In recent days, sexual assault has been a trending topic in the media, with Harvey Weinstein, #metoo, and more front and center of all discussions. I personally came into contact with sexual assault some time ago. At the time, I truly felt alone, ashamed; my trauma was taboo. And then I saw an article by the New York Times as I scrolled through my newsfeed. It hit me like a truck, and for a while I could do nothing but reread the words on the screen. It wasn’t that I hadn’t considered that there were other people involved in sexual assault accusations, but I was shocked that they saw their struggle in such a way, and for the first heartening time, I saw sexual assault discussed freely: victims telling their stories, and shame melting away.
I was at a party with my friends, I was wearing a loose dress that reached my knees and I wasn’t drinking. This was a place for a girl like me– there were enough people I knew to guarantee that I wasn’t in any danger or sketchy gathering. I followed every rule in the book. Then, the moment I took a couple of steps away from my friends to grab a drink, I felt a hand slide down my back and touch me. Immediately, I felt every nerve in my body tense with cramped awareness, I grew cold and angry. When I whipped around to respond rather aggressively to the guy, he was gone.
All the happiness that I had felt that night slipped away. I was scared. I didn’t get the drink, and I didn’t dance the rest of the night. I stood next to my tallest, scariest-looking friend. I asked them to protect me.
My friend told me they identified the boy who had assaulted me: a guy I knew, I talked to. This horrified me, but I couldn’t say anything. In my country, rape or assault isn’t a topic you talk about. I felt like I couldn’t call the boy out; he was someone I knew, and this information would hurt him. But I also couldn’t just do nothing. So the next Monday, I armed myself with all the courage my little body could handle, let my friends know where I would be, and I confronted the guy. The details of the conversation I will not reveal, but I can tell you I made him cry. Today I am confident he would never do that again. We are not friends anymore.
I don’t walk alone anymore, at parties I ask a friend to come with me if I have to separate from the group, and more than ever, I am afraid that at parties which are supposed to be safe, some drunken harasser will assault me. Yet above all, I am most afraid of telling my parents, who struggled through a similar experience concerning my sister. Women in my country ask why my sister doesn’t come back to her home country, why she became depressed, why she will not be there the day I graduate, why there was a time I thought I was going to lose her forever. They never ask about the boy.

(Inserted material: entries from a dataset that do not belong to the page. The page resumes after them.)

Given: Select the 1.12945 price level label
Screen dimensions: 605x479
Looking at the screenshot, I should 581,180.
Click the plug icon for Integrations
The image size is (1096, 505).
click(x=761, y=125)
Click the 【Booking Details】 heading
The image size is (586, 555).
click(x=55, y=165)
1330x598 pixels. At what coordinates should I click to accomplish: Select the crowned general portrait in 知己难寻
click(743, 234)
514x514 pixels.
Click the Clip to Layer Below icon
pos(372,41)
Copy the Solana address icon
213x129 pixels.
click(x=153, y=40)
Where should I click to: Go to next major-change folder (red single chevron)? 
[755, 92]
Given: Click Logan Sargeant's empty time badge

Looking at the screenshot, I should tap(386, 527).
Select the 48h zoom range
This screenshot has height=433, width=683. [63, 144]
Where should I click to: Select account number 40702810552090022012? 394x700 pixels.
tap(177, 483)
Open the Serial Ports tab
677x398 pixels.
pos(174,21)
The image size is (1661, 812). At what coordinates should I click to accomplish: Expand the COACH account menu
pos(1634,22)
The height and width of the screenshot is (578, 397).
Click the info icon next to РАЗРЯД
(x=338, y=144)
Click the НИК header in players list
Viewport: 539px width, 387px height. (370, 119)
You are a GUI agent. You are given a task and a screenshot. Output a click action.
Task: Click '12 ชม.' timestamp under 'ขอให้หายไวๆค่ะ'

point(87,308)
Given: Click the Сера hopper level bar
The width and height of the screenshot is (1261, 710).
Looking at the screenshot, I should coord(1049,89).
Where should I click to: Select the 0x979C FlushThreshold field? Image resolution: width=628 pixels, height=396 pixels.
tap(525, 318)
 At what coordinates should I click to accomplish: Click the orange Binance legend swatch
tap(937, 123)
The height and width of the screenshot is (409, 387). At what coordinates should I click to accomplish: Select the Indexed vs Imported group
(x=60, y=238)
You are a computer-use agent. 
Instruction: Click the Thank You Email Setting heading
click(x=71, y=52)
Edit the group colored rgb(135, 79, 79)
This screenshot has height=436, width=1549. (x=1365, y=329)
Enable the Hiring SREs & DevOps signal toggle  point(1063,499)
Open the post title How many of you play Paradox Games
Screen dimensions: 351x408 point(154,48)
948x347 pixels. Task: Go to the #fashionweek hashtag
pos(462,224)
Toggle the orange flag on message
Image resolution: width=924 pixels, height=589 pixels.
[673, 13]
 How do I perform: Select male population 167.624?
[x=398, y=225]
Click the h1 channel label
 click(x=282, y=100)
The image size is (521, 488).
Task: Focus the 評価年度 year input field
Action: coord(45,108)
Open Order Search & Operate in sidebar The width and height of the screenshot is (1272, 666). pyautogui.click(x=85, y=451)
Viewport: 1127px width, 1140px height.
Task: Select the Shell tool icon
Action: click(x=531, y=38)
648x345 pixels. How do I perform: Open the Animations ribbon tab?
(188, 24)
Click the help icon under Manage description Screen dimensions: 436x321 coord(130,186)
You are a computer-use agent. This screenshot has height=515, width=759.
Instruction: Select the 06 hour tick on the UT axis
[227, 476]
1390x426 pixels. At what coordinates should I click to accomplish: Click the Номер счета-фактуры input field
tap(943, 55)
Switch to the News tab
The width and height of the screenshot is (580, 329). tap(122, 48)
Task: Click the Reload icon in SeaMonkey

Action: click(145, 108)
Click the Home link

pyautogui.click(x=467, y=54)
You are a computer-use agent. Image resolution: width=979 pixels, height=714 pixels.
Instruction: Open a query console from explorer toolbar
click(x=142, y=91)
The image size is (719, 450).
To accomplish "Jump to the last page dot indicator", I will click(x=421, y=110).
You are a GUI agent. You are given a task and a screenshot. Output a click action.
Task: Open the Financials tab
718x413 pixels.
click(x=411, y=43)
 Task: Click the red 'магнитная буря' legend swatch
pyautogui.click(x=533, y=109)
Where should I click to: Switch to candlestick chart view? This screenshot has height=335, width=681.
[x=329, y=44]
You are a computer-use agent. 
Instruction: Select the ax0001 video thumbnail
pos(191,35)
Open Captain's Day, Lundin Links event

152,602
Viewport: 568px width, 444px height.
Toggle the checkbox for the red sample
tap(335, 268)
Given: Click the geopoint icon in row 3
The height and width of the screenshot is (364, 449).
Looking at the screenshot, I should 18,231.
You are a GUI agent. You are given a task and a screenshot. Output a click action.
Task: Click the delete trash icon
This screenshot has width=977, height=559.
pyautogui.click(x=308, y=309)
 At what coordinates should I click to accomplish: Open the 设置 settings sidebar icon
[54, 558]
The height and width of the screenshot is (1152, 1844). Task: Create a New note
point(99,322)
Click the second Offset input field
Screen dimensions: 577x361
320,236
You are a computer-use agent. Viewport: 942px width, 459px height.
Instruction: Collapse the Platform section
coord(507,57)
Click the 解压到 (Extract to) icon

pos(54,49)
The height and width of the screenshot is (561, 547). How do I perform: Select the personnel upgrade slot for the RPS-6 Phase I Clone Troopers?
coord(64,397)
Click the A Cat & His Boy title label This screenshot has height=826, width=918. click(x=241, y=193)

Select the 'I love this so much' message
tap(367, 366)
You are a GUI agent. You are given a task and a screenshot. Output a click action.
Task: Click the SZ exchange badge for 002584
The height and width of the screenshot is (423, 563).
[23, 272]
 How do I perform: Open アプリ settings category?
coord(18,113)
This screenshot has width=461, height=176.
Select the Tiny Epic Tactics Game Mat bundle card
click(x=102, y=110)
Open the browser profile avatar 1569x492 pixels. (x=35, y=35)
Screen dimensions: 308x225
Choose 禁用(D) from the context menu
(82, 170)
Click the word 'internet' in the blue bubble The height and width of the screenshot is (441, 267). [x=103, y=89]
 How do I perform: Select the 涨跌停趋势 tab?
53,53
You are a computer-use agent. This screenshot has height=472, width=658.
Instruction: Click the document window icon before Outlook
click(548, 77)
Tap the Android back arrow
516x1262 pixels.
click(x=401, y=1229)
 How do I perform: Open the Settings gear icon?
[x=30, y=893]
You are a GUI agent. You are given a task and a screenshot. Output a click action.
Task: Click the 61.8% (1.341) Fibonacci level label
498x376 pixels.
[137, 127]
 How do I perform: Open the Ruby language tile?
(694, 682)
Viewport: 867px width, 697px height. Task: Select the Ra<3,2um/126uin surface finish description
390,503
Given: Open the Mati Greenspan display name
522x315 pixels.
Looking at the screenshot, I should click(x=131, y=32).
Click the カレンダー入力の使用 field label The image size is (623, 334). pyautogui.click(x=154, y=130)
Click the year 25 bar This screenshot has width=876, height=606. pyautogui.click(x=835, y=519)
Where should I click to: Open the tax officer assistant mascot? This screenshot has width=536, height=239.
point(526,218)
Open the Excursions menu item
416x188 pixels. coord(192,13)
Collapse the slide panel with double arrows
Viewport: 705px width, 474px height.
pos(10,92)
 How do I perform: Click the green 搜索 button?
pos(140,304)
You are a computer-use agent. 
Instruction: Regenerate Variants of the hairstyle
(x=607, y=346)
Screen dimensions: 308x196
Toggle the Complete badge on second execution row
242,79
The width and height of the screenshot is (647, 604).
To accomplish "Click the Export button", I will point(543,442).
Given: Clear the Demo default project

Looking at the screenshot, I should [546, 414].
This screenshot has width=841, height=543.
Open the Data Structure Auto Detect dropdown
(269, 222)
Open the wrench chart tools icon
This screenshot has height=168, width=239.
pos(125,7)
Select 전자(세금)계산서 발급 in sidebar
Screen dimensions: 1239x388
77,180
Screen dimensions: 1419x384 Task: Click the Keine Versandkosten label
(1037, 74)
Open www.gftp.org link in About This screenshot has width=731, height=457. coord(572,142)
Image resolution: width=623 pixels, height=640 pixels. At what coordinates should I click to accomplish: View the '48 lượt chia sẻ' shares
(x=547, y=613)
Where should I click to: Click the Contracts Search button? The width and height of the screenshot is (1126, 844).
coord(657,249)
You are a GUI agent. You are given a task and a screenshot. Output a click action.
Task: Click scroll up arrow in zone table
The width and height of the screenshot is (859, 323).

It all stems from having a backwards mentality about assault and rape, a mentality more appropriate to a developing country like mine than to the US. If men and women are taught that assault and rape is something unimportant, something to take lightly, to trifle with, sexual assault will go unreported, unpenalized, unchecked. There will be negative repercussions for victims who speak up. The path to true justice in cases of sexual assault is education. We need to fight for policies that protect victims. We need to begin a dialogue and destroying the surrounding stigma. Sexual assault is important, and as long as it exists, we cannot stop talking about it.